Crusader Kings III
J’ai un rapport assez particulier avec la série Crusader Kings. Pas uniquement dû au nombre d’heures de jeu passées sur la série depuis le premier. Mais surtout parce que j’ai participé, pendant plus d’un an, à l’élaboration de la base de données de personnages du second opus (Crusader Kings III est un jeu de gestion dynastique avant autre chose, le boulot à effectuer fut donc titanesque) et puis un peu à la correction de la carte du monde, etc pour qu’il soit fin prêt pour la sortie du jeu de base. Pour ceux qui ne savent pas, Crusader Kings II à sa sortie permettait au joueur de jouer n’importe quelle dynastie disponible à n’importe quelle date entre 1066 et 1453 (date à laquelle commence la série Europa Universalis) et d’avoir les personnages historiques ayant réellement eu chaque titre à l’époque (pour autant qu’une trace historique existe).
Quand on passe autant de temps à faire de la recherche sur la généalogie médiévale pour être le plus précis possible, parfois jusqu’aux baronnies (qui n’étaient même pas jouables par le joueur mais avec lesquelles celui-ci allait interagir), il en reste une certaine expérience et des souvenirs qui rendaient même difficile pour moi de jouer un autre personnage que ceux que j’avais moi-même recherchés pour le jeu, c’étaient un peu devenus mes bébés avec des favoris bien spécifiques. J’avais donc des attentes un peu particulières et, je suppose, éloignées de celles de la plupart des joueurs qui se contentent très bien des dates par défaut.
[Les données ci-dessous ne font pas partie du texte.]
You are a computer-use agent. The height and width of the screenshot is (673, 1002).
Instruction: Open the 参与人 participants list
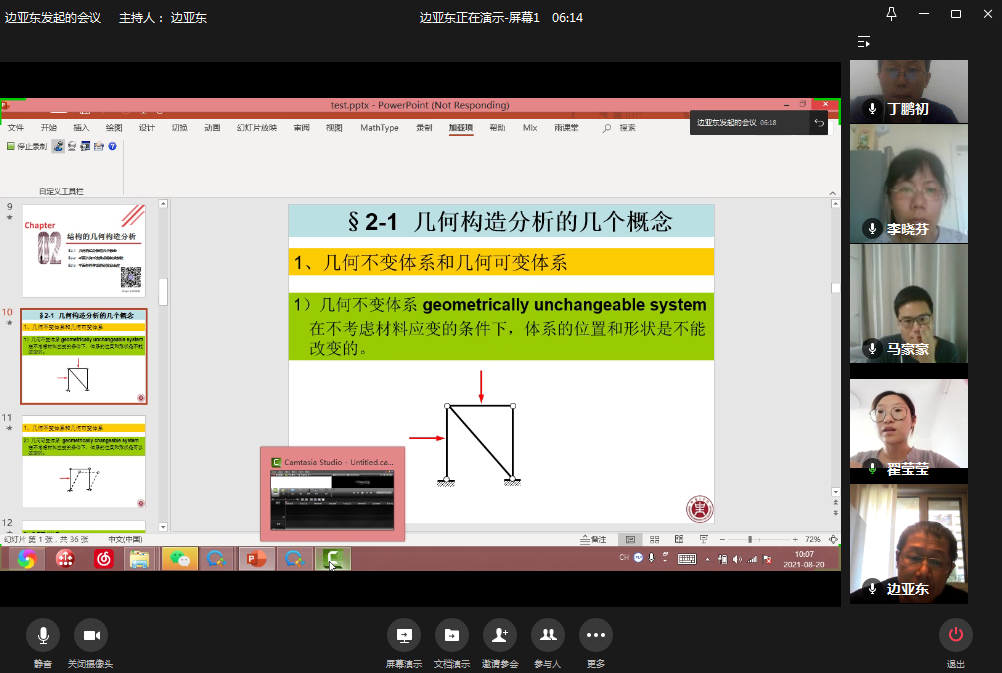click(x=547, y=635)
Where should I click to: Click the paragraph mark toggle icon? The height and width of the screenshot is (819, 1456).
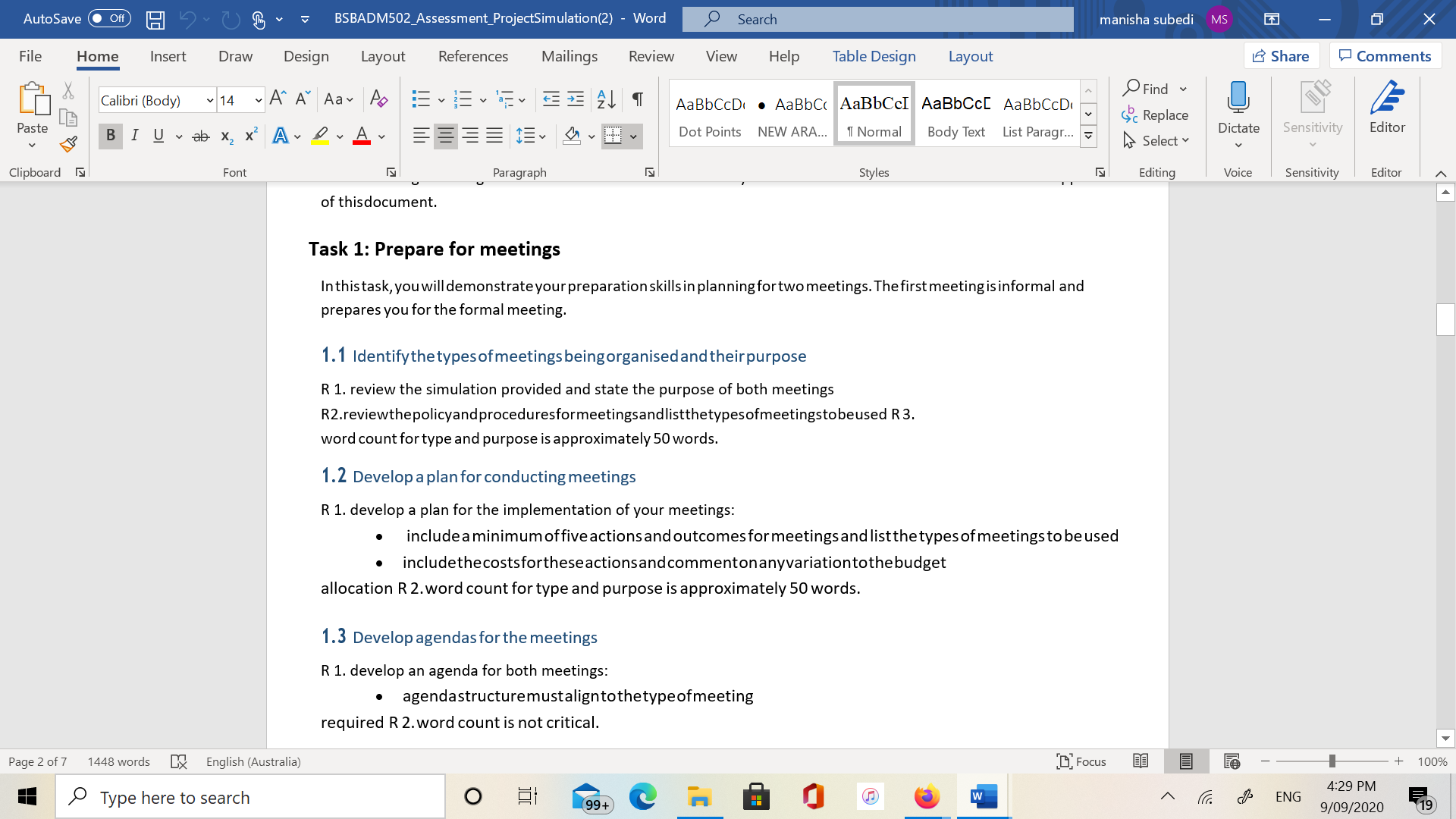(638, 98)
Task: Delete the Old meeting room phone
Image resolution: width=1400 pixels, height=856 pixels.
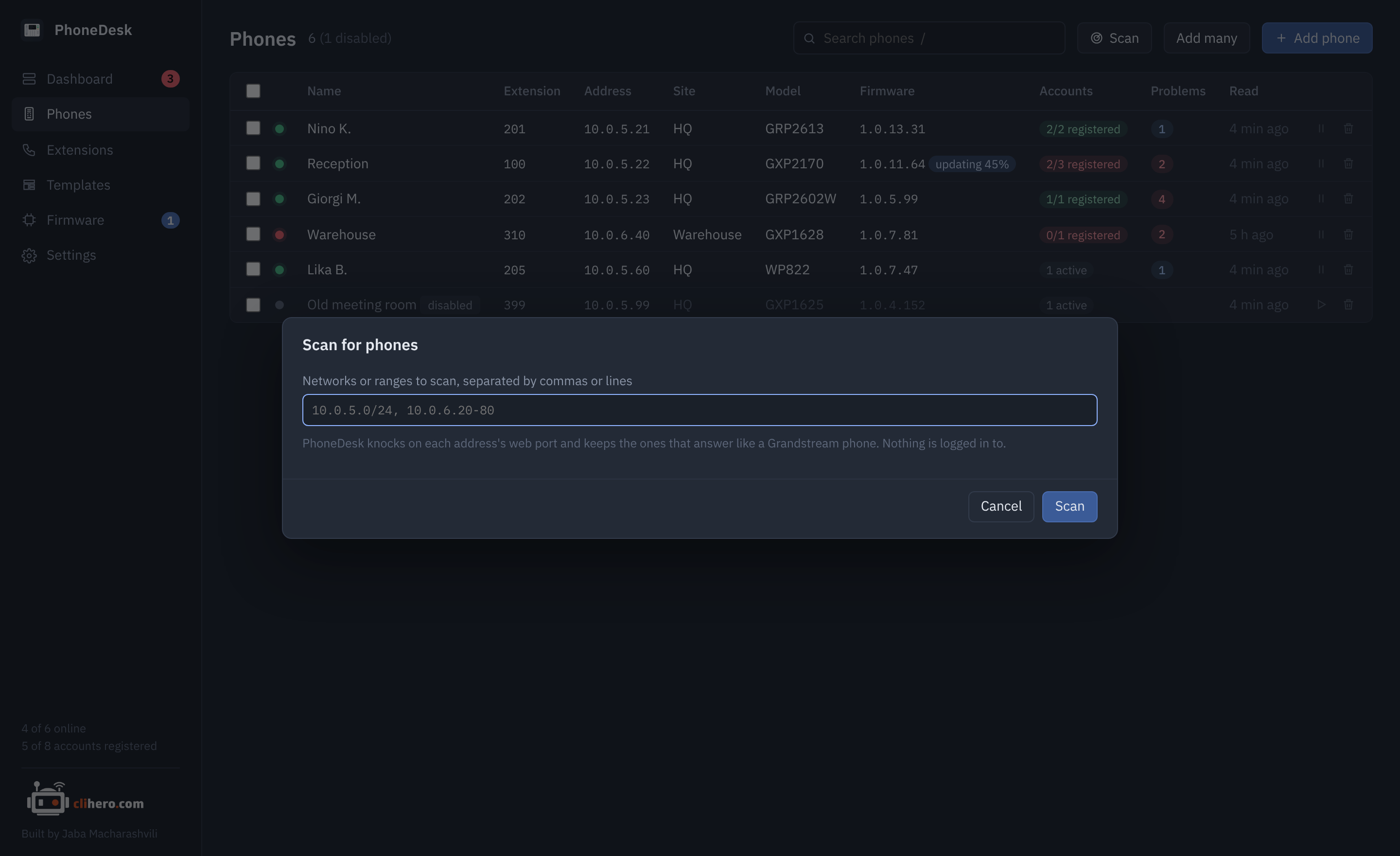Action: [1348, 304]
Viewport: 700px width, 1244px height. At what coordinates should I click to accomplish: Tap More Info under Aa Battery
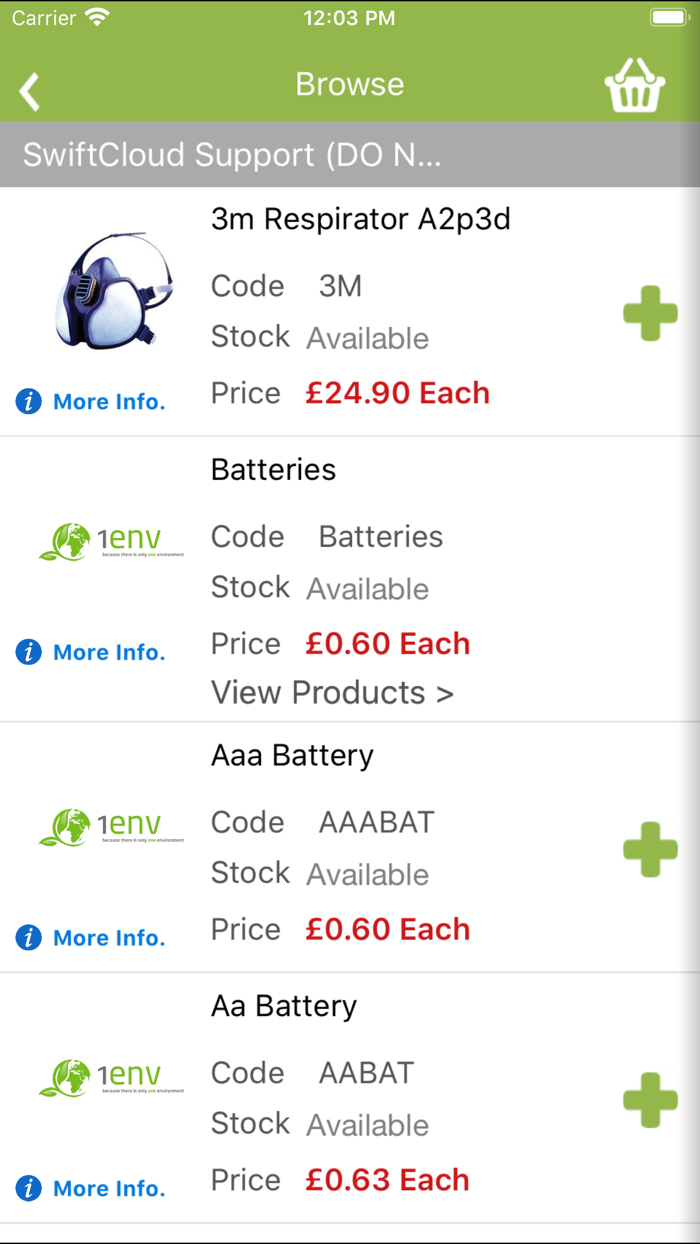pos(108,1188)
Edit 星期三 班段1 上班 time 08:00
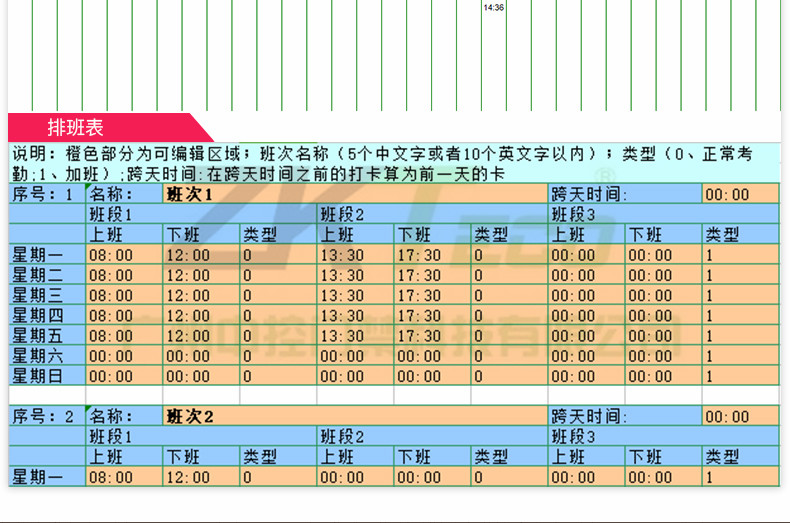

Crusader Kings III met le ton directement vu qu’il ne reste plus que deux dates auxquelles jouer : 867 (l’invasion Viking) et 1066 (Bataille d’Hastings). Disparue donc la richesse historique du second opus (finie aussi la possibilité de trouver les deux seuls personnages cathares du jeu) avec des lignées qui s’étendaient sur des siècles et des détails introuvables ailleurs (oui oui si Eudes de Comborn a deux dates de naissance c’est parce qu’il a un frère du même nom). Autre changement, la carte qui, si elle est beaucoup plus belle et agréable à parcourir, a eu droit à une redistribution des régions, je suppose afin d’équilibrer le gameplay. Il y a en effet plus de comtés que dans CKII mais ceux-ci sont en général mal assignés pour l’instant.
Là où j’avais secrètement espéré avoir beaucoup plus de détails en Europe de l’Ouest (surtout en France évidemment) pour bénéficier d’encore plus de richesse historique, des baronnies enfin jouables et des comtés encore plus nombreux (il y a de quoi faire), on se retrouve à la place avec la carte de l’Islande à la Chine (en passant par l’Afrique du Nord) du second opus qui s’était étendue au fil des DLCs mais avec des nouveaux comtés qui se retrouvent balancés au comte le plus proche ou qui ont été renommés et des baronnies qui n’ont en général plus de dirigeant historique. Simple exemple : le comte d’Armagnac se retrouve alors comte d’Armagnac et de Comminges en même temps alors que les comtes de Comminges existent dans le jeu, ce n’est pas grave en soi au niveau gameplay mais à nouveau on perd en qualité historique vu que certaines Dynasties se retrouvent rayées de la carte alors qu’elles étaient jouables auparavant en sélectionnant la date où elles dirigeaient un comté existant dans le jeu.
L’alarme Michette
Bref vous l’aurez compris, je trouve ça dommage MAIS je suis bien conscient que la recherche historique prend un temps et des ressources non négligeables pour un développeur, pour un gain somme toute minime. Ils n’avaient peut-être cette fois-ci personne pour faire le boulot (car il en faut pas se leurrer, la tâche est telle que sans bonnes âmes pour s’en occuper, tout ne peut pas être fait). Il y a aussi, de manière générale, peu de Français qui s’investissent sur des forums anglophones pour essayer de faire un peu rayonner leur histoire et corriger les impairs alors que les développeurs de Paradox sont, eux, connus pour apporter une attention particulière, pour ne pas dire avantageuse, à la Scandinavie. Crusader Kings III ne fait d’ailleurs pas exception à cette règle. Finalement, tout cela ne changera pas grand chose pour la plupart des joueurs surtout que dès le passage du premier jour de jeu, l’histoire va diverger et les personnages tomber dans l’oubli.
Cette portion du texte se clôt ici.